• **To do**
Return, word for word, the part of the article on President Bush's 60th birthday that begins with the words "If Bush’s friends" and ends with "else in mind.".

• **Selected excerpt**

<<<<

At home, Bush’s presidency has been dominated by the generational issues of Medicare and Social Security. He pushed through the biggest expansion of Medicare but failed to revamp Social Security to give younger workers the choice of investing payroll taxes. Now when he mentions his birthday, he often does so in the context of fixing entitlement programs.

“This year the first of about 78 million baby boomers turn 60, including two of my dad’s favorite people—me and President Clinton,” Bush told Congress in his State of the Union address in January. “This milestone is more than a personal crisis. It is a national challenge.”

As he notes, boomers will live longer than their parents did, with fewer workers paying into the system to support them. “There’s a lot of folks like me being promised greater benefits, who are living longer,” he told a West Virginia audience in March. “I don’t know how the other 60-year-olds—how long they plan to live. I plan on kind of stretching her out, you know?”

Boomer birthdays will keep the issue in the forefront. “That plays into politics because you’ve got this whole generation that has not really thought about a lot of these issues until now,” said John Rother, policy director at AARP, a third of whose 35 million members are younger than 60. “The more people you have hitting 60, you’ll see more discussion of retirement, health care, that sort of thing.”

On a personal level, Bush has spent much of his presidency fighting the advance of age with discipline. He wakes at 5:30 a.m., arrives at the Oval Office around 7 and calls it a day around 5:30 or 6 p.m. when he’s in Washington. He exercises ferociously with a mountain bike, treadmill and free-weight resistance training. Yesterday, he biked for 2 1/2 hours at a Secret Service training facility in Beltsville. With a resting pulse rate of 47 beats per minute, a cholesterol count of 178 and a body fat percentage of 15.79, he remains in “superior” shape, according to his latest medical checkup.

The approach of Bush’s big day has been met with none of the hoopla that surrounded his predecessor’s 50th birthday, an earlier mile marker in the boomer generation’s passage through life. When Bill Clinton reached the half-century mark in 1996, he was feted at a Radio City Music Hall gala broadcast by satellite to more than 80 locations, complete with performances by Jon Bon Jovi, Aretha Franklin, Carly Simon and master of ceremonies Whoopi Goldberg, among others.

Not to be outdone,Hillary Rodham Clinton’s friends a year later celebrated her 50th with a surprise party 50 days before the actual day, followed by gag gifts each successive day. All that culminated with a hometown bus tour, a panel discussion and a swank fete in Chicago with a 300-pound, 6-foot-high pumpkin spice cake.

If Bush’s friends are planning anything that extravagant, they are keeping it secret better than a trip to Baghdad. “Really?” asked Bradford M. Freeman, a longtime Bush friend, when told the president’s 60th birthday was approaching. “I should do something. Get a card or something.”

Cheney was asked at a ceremony last week what he planned to give Bush for his birthday. “Maybe a shotgun?” someone in the audience suggested, provoking laughter.

“He’s got one already,” Cheney replied. But the vice president didn’t seem to have anything else in mind.

“We usually don’t exchange birthday presents. We exchange Christmas presents. And I’d have to give serious thought. It’s probably—it’s one of those things that need to be secret.”

Aides said Bush will celebrate as he usually does, with a party in the White House on the Fourth of July attended by old friends and close aides. “They’re just real low-key,” said Susan Whitson, the first lady’s spokeswoman. “They’re just going to be with some close friends.”

Still, he has a fun boomer outing this week before the big day. He plans to take Japanese Prime Minister Junichiro Koizumi, an avid Elvis Presley fan, to visit Graceland.

>>>>

• **Entries supplied**

<<<<

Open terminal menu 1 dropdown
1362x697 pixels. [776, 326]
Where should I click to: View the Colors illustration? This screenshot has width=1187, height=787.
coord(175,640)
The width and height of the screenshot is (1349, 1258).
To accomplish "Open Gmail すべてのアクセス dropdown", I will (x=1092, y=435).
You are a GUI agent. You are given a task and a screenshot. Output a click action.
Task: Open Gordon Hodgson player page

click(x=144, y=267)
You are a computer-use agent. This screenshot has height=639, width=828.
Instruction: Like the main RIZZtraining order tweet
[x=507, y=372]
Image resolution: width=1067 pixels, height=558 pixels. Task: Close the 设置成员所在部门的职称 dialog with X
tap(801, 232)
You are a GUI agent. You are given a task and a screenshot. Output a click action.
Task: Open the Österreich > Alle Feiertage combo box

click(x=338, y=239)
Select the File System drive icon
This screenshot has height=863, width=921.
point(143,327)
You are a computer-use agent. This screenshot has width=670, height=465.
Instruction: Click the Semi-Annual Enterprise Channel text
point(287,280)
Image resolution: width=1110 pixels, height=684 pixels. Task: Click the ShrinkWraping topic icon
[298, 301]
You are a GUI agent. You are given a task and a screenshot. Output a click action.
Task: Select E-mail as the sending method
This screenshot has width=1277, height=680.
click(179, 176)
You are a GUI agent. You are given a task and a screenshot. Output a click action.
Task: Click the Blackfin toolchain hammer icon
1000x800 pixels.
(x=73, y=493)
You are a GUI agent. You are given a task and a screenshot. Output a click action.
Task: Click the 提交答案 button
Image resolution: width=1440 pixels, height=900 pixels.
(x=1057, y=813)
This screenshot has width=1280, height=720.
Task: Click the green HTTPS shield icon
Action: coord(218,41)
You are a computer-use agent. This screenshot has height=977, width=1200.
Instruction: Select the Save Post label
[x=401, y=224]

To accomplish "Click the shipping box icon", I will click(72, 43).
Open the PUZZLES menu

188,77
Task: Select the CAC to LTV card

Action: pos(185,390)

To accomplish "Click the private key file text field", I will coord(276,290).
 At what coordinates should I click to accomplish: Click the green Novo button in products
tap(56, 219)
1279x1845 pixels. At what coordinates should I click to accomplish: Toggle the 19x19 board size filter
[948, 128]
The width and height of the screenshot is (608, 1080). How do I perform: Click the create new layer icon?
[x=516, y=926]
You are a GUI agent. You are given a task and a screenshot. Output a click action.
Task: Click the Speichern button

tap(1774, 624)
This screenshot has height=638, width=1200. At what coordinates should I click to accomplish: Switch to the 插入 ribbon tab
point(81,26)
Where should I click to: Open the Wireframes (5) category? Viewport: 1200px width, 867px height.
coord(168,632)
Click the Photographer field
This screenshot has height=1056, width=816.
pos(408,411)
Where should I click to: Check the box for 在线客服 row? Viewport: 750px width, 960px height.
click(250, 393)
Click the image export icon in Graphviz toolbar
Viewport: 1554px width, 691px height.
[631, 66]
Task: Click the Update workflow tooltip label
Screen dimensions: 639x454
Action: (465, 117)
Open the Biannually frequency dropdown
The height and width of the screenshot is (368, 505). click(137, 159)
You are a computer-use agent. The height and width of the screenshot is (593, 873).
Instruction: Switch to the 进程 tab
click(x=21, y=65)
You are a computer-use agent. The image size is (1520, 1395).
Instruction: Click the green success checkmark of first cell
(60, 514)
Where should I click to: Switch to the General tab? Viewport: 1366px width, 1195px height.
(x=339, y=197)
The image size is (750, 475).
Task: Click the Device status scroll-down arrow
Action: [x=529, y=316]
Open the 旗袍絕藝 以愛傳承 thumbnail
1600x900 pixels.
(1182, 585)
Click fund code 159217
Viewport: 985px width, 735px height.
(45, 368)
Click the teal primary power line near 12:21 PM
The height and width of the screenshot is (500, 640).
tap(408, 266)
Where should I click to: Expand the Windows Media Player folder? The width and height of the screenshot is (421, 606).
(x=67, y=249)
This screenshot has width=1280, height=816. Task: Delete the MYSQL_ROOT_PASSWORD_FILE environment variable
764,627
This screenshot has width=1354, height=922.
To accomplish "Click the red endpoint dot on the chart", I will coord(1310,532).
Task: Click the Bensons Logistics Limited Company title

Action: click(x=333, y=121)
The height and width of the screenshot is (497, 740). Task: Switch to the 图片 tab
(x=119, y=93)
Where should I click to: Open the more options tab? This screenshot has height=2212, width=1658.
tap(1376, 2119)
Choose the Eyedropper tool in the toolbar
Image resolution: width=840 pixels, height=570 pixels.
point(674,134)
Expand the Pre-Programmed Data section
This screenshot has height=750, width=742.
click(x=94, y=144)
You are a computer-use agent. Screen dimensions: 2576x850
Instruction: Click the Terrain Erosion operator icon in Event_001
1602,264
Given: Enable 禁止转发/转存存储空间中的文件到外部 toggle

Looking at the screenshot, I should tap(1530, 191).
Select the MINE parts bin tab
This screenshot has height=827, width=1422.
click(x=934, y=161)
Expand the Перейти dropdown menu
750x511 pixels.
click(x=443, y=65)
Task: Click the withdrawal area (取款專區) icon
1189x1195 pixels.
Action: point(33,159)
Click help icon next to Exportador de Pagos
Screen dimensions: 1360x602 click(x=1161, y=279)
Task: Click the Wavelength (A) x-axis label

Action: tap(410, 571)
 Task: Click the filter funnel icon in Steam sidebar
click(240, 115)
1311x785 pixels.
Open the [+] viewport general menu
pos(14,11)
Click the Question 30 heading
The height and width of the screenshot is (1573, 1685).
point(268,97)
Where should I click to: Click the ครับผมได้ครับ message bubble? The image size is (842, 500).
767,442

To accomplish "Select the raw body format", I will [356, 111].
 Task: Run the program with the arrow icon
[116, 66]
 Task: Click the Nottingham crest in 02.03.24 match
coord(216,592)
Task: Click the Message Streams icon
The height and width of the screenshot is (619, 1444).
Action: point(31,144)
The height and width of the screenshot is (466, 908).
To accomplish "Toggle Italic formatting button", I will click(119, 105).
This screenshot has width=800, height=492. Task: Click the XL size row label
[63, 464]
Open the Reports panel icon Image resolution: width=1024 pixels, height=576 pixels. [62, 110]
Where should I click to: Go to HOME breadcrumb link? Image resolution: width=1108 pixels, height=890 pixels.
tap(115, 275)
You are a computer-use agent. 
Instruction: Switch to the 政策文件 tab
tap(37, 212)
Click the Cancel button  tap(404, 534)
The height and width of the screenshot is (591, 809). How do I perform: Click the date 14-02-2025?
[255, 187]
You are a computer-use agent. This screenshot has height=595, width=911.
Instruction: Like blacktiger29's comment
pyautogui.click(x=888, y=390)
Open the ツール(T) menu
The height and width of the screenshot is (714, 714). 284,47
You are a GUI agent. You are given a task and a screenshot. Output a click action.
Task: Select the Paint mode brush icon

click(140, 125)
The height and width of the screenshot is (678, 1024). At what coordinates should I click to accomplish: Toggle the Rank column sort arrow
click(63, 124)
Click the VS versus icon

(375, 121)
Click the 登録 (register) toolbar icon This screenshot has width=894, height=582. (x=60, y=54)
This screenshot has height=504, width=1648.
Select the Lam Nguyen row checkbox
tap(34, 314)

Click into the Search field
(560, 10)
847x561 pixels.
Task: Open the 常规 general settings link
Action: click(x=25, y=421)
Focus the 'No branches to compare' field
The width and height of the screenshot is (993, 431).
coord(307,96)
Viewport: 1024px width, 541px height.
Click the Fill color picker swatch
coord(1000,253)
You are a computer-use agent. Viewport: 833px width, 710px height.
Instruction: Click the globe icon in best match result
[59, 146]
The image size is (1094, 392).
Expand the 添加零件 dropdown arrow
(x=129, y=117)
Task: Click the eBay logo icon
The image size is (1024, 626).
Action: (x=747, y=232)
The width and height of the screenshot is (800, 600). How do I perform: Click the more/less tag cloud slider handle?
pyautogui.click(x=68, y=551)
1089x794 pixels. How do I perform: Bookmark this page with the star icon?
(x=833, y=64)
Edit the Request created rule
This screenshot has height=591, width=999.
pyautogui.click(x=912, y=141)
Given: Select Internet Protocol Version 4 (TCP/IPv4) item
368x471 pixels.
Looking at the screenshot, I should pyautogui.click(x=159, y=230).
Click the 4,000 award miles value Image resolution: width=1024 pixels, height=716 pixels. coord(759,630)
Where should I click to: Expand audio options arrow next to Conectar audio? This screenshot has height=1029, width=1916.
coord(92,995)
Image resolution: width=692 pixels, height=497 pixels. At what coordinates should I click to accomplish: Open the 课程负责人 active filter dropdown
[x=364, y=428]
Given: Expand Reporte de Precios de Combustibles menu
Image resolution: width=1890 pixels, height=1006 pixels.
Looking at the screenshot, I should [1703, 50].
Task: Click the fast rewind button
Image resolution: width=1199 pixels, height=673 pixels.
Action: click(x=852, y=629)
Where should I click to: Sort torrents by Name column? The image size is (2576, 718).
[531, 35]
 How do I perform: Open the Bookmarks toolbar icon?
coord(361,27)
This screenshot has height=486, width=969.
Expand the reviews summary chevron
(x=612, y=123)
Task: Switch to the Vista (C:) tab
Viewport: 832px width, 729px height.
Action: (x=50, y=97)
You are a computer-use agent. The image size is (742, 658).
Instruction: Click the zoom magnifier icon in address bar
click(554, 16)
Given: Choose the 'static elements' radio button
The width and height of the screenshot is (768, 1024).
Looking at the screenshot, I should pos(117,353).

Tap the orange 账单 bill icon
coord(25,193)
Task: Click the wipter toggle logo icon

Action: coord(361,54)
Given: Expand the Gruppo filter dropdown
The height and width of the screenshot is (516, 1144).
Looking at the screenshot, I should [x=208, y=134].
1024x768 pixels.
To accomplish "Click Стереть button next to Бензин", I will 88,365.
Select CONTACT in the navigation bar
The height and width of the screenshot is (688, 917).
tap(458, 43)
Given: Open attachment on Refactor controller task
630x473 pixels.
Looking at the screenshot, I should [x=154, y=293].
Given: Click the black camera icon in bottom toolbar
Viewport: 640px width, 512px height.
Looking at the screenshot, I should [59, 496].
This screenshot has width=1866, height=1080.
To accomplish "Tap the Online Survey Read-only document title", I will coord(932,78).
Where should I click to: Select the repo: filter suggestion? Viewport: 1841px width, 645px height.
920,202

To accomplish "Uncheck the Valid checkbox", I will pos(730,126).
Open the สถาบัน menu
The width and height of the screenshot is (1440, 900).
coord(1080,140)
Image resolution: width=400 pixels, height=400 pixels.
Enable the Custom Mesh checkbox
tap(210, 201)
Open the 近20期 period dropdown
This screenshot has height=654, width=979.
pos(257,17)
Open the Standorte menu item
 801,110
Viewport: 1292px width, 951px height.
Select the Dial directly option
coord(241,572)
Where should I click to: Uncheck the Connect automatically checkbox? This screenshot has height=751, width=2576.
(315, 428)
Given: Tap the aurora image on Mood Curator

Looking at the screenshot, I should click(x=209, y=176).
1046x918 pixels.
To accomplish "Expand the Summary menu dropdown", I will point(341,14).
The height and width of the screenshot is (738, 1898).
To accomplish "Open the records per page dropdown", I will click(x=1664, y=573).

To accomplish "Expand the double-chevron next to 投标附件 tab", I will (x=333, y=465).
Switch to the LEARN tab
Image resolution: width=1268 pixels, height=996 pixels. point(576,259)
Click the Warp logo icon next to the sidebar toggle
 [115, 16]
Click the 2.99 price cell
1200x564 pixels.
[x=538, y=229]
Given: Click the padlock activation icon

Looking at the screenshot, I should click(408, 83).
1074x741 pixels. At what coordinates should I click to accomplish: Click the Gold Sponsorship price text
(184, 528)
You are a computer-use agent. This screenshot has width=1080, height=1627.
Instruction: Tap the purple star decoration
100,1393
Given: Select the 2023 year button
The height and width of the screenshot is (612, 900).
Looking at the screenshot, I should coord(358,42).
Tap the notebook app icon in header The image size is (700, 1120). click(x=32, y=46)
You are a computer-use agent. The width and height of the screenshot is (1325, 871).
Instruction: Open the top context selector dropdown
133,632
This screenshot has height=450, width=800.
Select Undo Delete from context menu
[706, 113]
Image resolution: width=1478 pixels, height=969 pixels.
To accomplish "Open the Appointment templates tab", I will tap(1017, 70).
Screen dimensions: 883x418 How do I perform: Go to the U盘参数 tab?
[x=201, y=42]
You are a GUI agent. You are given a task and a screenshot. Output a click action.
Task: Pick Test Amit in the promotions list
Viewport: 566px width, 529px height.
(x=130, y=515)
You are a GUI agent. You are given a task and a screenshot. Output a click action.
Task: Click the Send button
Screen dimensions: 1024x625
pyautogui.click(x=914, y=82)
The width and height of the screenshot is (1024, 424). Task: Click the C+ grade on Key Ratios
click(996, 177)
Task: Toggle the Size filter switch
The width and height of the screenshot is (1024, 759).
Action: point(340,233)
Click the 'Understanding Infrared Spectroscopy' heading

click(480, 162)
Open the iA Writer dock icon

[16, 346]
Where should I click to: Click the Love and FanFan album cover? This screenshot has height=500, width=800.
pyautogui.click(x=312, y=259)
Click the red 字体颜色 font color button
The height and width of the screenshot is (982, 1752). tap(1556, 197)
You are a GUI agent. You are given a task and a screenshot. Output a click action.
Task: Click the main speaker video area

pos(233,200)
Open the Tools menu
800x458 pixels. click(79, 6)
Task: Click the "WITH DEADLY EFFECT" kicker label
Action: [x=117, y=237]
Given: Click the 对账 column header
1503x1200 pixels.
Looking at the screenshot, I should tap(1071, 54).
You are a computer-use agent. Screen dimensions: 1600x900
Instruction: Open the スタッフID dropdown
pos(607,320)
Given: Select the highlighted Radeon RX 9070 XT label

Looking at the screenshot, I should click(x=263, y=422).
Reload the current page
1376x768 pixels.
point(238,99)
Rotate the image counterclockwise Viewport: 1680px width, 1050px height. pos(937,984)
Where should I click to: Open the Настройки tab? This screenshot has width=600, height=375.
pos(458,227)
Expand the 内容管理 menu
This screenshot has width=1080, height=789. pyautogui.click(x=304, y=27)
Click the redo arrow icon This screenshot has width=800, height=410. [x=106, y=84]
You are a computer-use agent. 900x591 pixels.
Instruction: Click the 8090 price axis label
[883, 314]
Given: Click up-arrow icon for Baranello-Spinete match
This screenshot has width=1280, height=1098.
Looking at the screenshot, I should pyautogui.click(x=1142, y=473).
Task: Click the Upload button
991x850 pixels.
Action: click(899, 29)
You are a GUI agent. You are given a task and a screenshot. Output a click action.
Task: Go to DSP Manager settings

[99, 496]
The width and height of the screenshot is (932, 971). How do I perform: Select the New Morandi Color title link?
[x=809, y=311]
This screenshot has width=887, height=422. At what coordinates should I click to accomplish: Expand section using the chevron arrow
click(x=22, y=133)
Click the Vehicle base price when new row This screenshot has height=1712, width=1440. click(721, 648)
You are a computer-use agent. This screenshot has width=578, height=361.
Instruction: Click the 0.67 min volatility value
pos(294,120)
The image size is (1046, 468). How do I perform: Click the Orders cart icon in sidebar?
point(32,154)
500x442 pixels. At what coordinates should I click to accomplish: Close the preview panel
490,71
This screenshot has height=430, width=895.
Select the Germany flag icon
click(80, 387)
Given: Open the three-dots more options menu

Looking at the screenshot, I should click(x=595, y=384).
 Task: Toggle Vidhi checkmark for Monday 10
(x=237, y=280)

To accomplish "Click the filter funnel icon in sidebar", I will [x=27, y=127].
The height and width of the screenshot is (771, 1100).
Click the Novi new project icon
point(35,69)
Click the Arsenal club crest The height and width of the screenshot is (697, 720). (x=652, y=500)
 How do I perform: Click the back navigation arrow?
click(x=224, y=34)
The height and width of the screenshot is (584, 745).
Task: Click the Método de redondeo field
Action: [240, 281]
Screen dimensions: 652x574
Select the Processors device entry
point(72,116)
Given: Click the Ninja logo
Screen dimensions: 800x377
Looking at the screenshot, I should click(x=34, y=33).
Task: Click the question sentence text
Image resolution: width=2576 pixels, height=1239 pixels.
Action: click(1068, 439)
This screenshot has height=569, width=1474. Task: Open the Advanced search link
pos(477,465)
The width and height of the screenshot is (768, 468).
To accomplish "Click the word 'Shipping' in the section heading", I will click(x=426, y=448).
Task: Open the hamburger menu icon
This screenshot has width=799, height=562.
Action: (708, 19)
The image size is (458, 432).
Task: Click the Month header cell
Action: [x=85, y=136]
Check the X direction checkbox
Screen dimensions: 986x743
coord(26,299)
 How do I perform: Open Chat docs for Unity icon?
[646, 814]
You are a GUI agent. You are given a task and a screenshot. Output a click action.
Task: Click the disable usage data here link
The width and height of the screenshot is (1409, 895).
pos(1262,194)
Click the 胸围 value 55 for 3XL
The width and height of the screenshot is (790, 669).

>>>>

• **Your solution**
If Bush’s friends are planning anything that extravagant, they are keeping it secret better than a trip to Baghdad. “Really?” asked Bradford M. Freeman, a longtime Bush friend, when told the president’s 60th birthday was approaching. “I should do something. Get a card or something.”

Cheney was asked at a ceremony last week what he planned to give Bush for his birthday. “Maybe a shotgun?” someone in the audience suggested, provoking laughter.

“He’s got one already,” Cheney replied. But the vice president didn’t seem to have anything else in mind.